# Maximum element of a Set of all symmetric, but antireflexive Relations

So yeah, I have a problem, which goes like this :

Let A = {1,2,3,4}

K is a set of all symmetric, non reflexive relations :

$K \subseteq \ P(A \times A)$.

Meaning that for all $R \subseteq \ (A \times A), R\in \ K, (x,y)\in \ R \Longrightarrow (y,x) \in \ R$ and $I_{A} \notin \ R$

$\subseteq \$ is a partially ordered set on K

Now the last question is the one that confuses me and goes like this :

3)Prove that K does NOT have a Greatest Element( or Maximum Element).

Now I'm not sure why they're asking me to prove that there is no Maximum Element, since a relation that is Union of all relations in K should be the greatest relation which is a superset of all relations in K.

Example :

$(R_{1},R_{2}) \in \ K$ symmetric and anti-reflexive.

$K = \{R_{1},R_{2},R_{1} \cup R_{2}\}$

$K_{\subseteq \ } = \{ (R_{1},R_{1}),(R_{1},\{R_{1} \cup R_{2}\}),(R_{2},\{R_{1} \cup R_{2}\}),(\{R_{1} \cup R_{2}\},\{R_{1} \cup R_{2}\})\}$

Note : Skipped empty set on purpose.

Clearly $R_{1} \cup R_{2}\$ is the Greatest Element in K, since every element in K is a subset of $R_{1} \cup R_{2}\$, and there's nothing else that $R_{1} \cup R_{2}\$ can be a subset of, other than itself, which makes it the greatest element...

Am I missing something ?

Any help is appreciated!

Thanks.

• I think you mean $K\subseteq P(A\times A)$. – GPerez Dec 6 '14 at 15:35
• You're right, fixed, thanks. – PainKiller Dec 6 '14 at 15:37
• Also the fifth line line, $R \subseteq A\times A$. To partially answer your doubts, note that the union of relations with a certain property is a new relation that may not have the same property. – GPerez Dec 6 '14 at 15:39
• Yeah fixed it right away, also the union of symmetric relations keeps all the properties. – PainKiller Dec 6 '14 at 15:40

Ok, guys, never-mind I found the solution, my mistake was that I for some weird reason, assumed that if K is anti reflexive that means {(1,1)},{(2,2)},{(3,3)},{(4,4)} are not elements of K, which is not true.

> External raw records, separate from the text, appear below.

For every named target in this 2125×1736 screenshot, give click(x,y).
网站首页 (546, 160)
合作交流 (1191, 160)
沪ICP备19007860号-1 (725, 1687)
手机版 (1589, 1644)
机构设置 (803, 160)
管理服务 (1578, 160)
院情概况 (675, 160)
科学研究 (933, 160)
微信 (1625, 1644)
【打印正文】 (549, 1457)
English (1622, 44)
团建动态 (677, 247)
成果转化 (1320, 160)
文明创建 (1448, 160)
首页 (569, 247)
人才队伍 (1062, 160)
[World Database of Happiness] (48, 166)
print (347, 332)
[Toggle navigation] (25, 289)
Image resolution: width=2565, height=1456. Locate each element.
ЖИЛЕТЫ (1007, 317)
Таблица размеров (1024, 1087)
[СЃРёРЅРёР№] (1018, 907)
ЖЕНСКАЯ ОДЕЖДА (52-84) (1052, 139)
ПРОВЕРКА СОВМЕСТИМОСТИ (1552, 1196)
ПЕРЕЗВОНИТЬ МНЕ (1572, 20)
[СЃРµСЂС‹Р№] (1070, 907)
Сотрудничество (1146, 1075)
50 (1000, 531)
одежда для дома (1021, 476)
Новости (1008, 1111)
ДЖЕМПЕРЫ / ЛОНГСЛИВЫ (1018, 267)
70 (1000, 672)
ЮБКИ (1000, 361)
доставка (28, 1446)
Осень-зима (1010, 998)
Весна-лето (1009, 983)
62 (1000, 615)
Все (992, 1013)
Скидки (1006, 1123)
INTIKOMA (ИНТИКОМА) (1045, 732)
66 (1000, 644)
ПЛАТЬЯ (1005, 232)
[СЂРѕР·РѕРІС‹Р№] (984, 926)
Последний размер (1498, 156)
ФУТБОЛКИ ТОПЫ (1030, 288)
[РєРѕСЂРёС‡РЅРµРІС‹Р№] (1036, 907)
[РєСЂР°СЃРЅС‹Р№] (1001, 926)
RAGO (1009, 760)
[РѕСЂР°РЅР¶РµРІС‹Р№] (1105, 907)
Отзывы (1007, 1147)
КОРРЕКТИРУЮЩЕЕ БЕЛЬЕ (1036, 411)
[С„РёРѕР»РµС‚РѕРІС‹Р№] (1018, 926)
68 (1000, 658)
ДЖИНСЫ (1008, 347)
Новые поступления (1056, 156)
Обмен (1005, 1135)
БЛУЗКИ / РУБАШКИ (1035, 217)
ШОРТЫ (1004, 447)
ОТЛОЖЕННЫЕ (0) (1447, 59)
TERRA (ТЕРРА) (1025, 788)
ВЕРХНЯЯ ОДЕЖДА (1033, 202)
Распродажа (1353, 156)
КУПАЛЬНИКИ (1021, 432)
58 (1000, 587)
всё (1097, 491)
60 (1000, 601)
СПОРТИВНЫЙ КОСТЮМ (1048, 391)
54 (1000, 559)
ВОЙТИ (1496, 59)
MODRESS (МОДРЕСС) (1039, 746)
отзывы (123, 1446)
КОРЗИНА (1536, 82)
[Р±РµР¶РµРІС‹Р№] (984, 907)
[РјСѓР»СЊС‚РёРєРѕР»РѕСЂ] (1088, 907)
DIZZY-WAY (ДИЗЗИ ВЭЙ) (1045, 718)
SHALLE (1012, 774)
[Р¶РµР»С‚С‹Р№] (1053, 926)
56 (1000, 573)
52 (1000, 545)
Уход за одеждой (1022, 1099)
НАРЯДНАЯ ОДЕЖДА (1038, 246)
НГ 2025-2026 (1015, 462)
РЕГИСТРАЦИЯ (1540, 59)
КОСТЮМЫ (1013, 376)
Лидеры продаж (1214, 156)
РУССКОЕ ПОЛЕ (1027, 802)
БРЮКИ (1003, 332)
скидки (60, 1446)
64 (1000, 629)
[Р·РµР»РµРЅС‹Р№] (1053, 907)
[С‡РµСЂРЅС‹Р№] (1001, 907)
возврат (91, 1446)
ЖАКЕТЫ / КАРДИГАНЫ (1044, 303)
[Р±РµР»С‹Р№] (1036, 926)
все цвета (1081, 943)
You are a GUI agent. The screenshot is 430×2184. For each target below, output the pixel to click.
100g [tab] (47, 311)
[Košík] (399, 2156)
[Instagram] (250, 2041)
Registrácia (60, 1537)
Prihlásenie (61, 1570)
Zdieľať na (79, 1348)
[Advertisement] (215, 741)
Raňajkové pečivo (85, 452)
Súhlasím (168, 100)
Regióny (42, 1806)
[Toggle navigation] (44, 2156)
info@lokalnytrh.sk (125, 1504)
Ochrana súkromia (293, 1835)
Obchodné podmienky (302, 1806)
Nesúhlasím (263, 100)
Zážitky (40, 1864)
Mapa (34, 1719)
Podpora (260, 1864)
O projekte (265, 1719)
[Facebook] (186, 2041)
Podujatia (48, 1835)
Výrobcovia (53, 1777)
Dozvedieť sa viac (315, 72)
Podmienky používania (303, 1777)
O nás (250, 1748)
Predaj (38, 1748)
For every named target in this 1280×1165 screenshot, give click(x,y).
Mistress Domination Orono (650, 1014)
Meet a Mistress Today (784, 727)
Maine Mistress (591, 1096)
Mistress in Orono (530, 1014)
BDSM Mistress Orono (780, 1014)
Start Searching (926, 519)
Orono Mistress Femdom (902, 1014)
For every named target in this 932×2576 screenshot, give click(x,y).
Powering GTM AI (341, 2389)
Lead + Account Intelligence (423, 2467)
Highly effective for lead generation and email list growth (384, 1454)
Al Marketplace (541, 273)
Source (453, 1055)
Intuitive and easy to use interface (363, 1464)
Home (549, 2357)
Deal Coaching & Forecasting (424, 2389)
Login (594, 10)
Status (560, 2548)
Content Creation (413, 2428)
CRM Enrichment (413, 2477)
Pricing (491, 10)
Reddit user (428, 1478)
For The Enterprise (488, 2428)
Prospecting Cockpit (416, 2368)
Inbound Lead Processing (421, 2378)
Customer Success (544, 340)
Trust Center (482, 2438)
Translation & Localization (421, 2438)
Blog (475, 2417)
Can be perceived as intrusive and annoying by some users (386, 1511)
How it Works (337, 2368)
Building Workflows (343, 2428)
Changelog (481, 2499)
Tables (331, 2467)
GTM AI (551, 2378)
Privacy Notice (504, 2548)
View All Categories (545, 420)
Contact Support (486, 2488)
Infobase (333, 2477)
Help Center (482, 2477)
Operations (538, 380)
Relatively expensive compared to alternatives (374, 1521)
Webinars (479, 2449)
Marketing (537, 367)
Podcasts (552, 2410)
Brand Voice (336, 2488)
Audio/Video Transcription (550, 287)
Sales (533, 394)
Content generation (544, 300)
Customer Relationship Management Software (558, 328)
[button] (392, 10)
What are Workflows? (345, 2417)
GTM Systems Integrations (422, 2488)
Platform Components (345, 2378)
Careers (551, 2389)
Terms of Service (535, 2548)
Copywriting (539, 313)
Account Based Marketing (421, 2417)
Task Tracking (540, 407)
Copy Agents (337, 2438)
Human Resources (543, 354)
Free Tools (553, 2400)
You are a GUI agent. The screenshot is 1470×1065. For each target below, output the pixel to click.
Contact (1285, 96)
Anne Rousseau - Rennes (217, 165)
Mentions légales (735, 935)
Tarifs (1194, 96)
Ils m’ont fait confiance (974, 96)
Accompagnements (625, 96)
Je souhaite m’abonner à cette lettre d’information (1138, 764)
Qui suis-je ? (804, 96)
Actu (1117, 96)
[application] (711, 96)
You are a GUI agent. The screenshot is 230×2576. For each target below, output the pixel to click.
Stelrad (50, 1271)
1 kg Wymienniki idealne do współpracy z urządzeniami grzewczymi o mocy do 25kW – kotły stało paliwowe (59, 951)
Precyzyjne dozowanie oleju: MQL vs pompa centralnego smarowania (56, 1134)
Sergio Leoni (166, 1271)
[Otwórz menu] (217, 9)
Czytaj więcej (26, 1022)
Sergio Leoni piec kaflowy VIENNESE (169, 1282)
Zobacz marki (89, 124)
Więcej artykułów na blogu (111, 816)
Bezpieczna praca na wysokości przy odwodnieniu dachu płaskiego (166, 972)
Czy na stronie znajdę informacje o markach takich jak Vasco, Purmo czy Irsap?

So the solution is simple, I will always get 4 maximal relations, but none of them will be great, since none of them will be susbsets of one another, in this case :

$R_{n} = \{P((1,1),(2,2),(3,3))........R_{2},R_{3},R_{4}.... \}$, whereas $(4,4) \notin P((1,1),(2,2),(3,3))\Longrightarrow (4,4) \notin R_{n}$

$R_{n-1} = \{P((1,1),(2,2),(4,4)).........R_{2},R_{3},R_{4}....\}$, whereas $(3,3) \notin P((1,1),(2,2),(4,4))\Longrightarrow (3,3) \notin R_{n-1}$

$R_{n-2} = \{ \{(1,1)\},\{(3,3)\},\{(4,4)\}.........R_{2},R_{3},R_{4}....\}$, whereas $(2,2) \notin P((1,1),(3,3),(4,4))\Longrightarrow (2,2) \notin R_{n-2}$

$R_{n-3} = \{(2,2),(3,3),(4,4).........R_{2},R_{3},R_{4}....\}$, whereas $(1,1) \notin P((2,2),(3,3),(4,4))\Longrightarrow (1,1) \notin R_{n-3}$

Which makes these sets all maximal, but since we have at least 4 maximal sets, we can't have a Greatest Set.

Thansk to GPerez for leading me to an answer.